A good example of this complexity comes from a Danish study, which found that the longest life expectancy was associated with serum vitamin D levels between 20 and 30 ng/mL. Both lower and higher levels were linked to reduced longevity, forming a J-shaped or U-shaped curve.
It's important to note that this study predominantly involved individuals with Fitzpatrick Skin Types 1 and 2. So, when determining the optimal vitamin D level for someone, their phenotype—how their skin appears and functions—must be taken into account.
Ra Optics: You mentioned a "U-shaped curve" in relation to vitamin D levels, particularly in the Danish study involving Fitzpatrick Skin Types 1 and 2. Does this curve differ significantly across other Fitzpatrick skin types?
Alexander Wunsch
Yes, your ancestral background acts as a kind of evolutionary filter, shaped by selective pressures unique to your lineage. For instance, in regions with high UVB exposure, vitamin D deficiency is rarely a concern. However, a different challenge arises—folic acid degradation. Folic acid is essential for proper neural tube development in embryos. High levels of UVA and UVB—especially UVA, due to its deeper tissue penetration—can break down folic acid. This leads to reduced fertility in individuals who haven't developed darker skin pigmentation to protect the bloodstream from photodegradation of critical molecules.

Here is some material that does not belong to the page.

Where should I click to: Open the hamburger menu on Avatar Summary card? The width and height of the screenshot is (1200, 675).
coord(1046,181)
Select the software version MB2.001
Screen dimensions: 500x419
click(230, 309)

This highlights the individuality of genotypes and phenotypes. The problem today is that there hasn’t been enough evolutionary time or selective pressure to fully optimize gene selection for modern environments. Returning to the earlier example of a Celtic individual and an African individual having a child—their offspring must now adapt to either the African or Irish environmental context. This mixed-genotype child hasn’t undergone the multi-generational stress testing required to prove resilience in a particular climate.

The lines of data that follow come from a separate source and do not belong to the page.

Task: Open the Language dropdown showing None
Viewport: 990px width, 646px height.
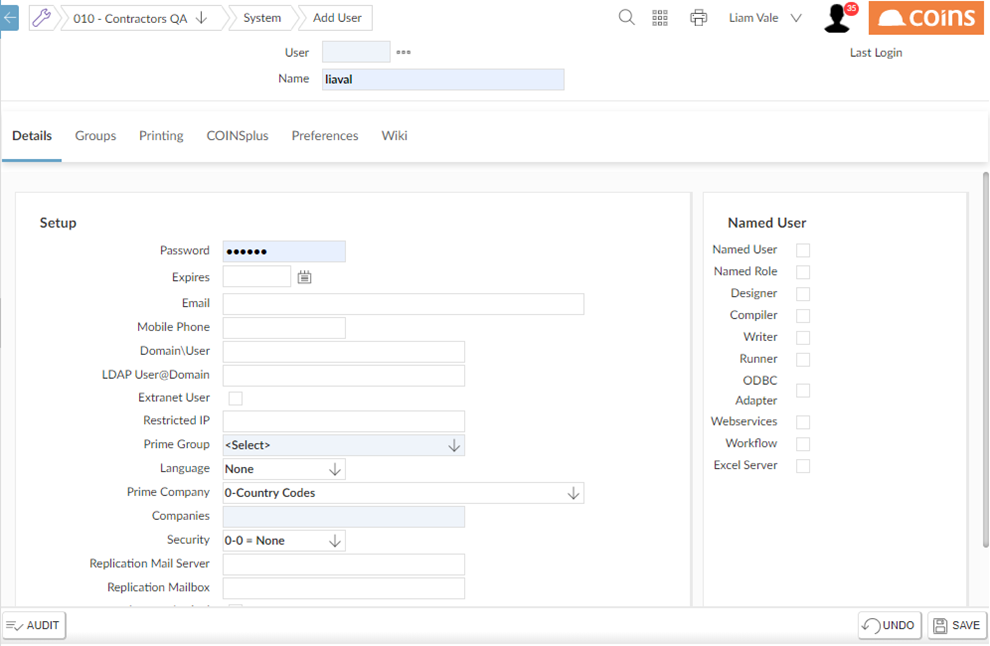Action: click(333, 468)
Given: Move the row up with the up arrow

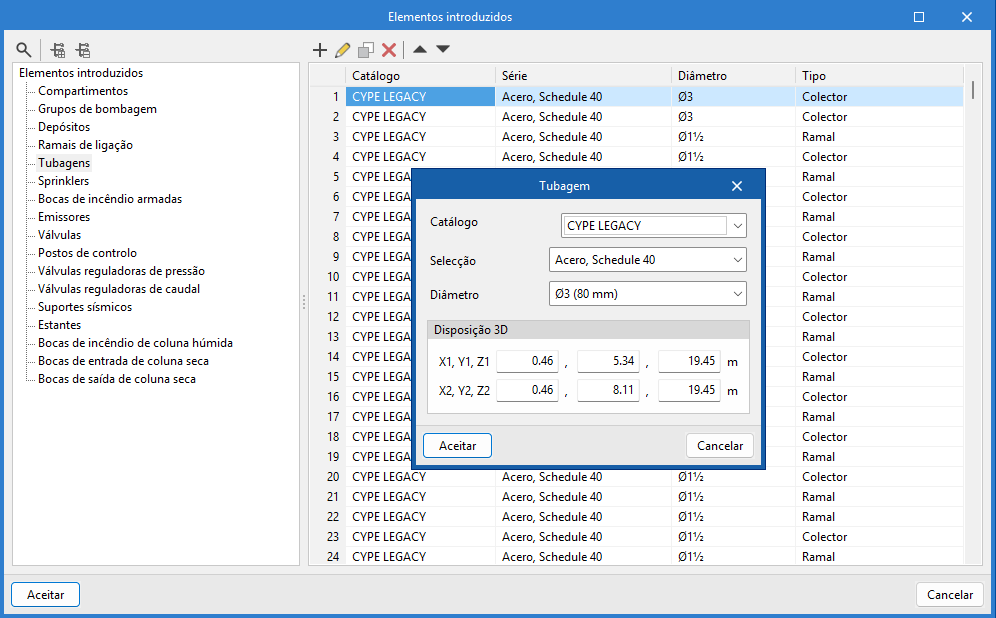Looking at the screenshot, I should click(x=420, y=49).
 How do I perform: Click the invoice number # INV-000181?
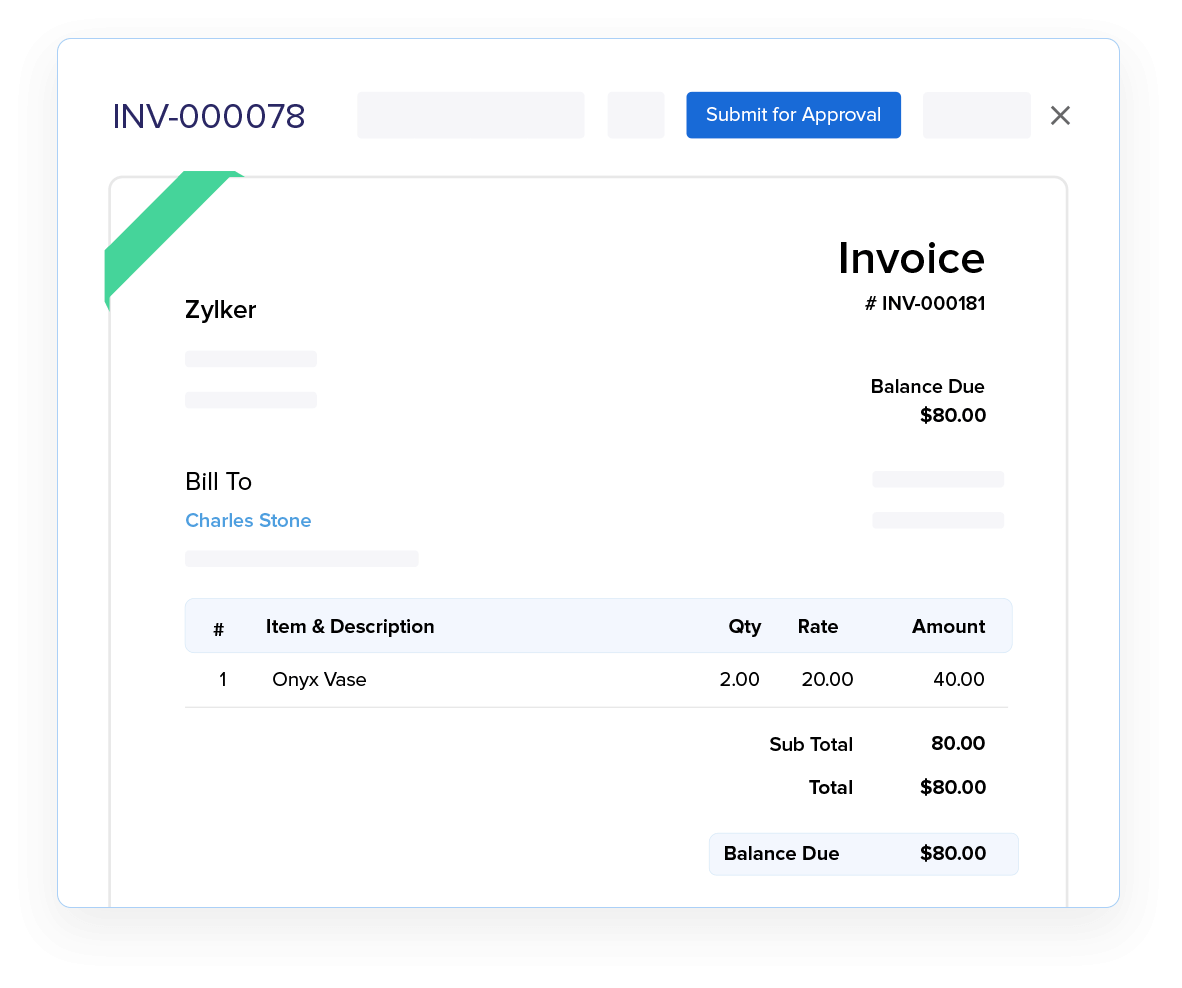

In Ireland, for example, someone with Fitzpatrick Skin Type 1 may tolerate sun exposure without major damage, but you can’t be certain. That’s because there was no selective pressure applied to their particular genetic makeup. Without sun exposure, there's no way to assess whether someone can physiologically "digest" that radiation. This makes predictions difficult and adds nuance. In evolutionary terms, no stress test means no guarantee, and meaningful adaptation only emerges over multiple generations.
Takeaways
Our conversation with Dr. Alexander Wunsch underscores how deeply light influences human biology and how easily its effects can be misunderstood. From melanin types and circadian rhythms to vitamin D levels and photoreceptor pathways, the variables are many and the nuances matter.
As research continues to uncover the full picture, one takeaway is clear: managing our light environment thoughtfully isn’t just helpful—it’s essential for optimizing health in today’s world.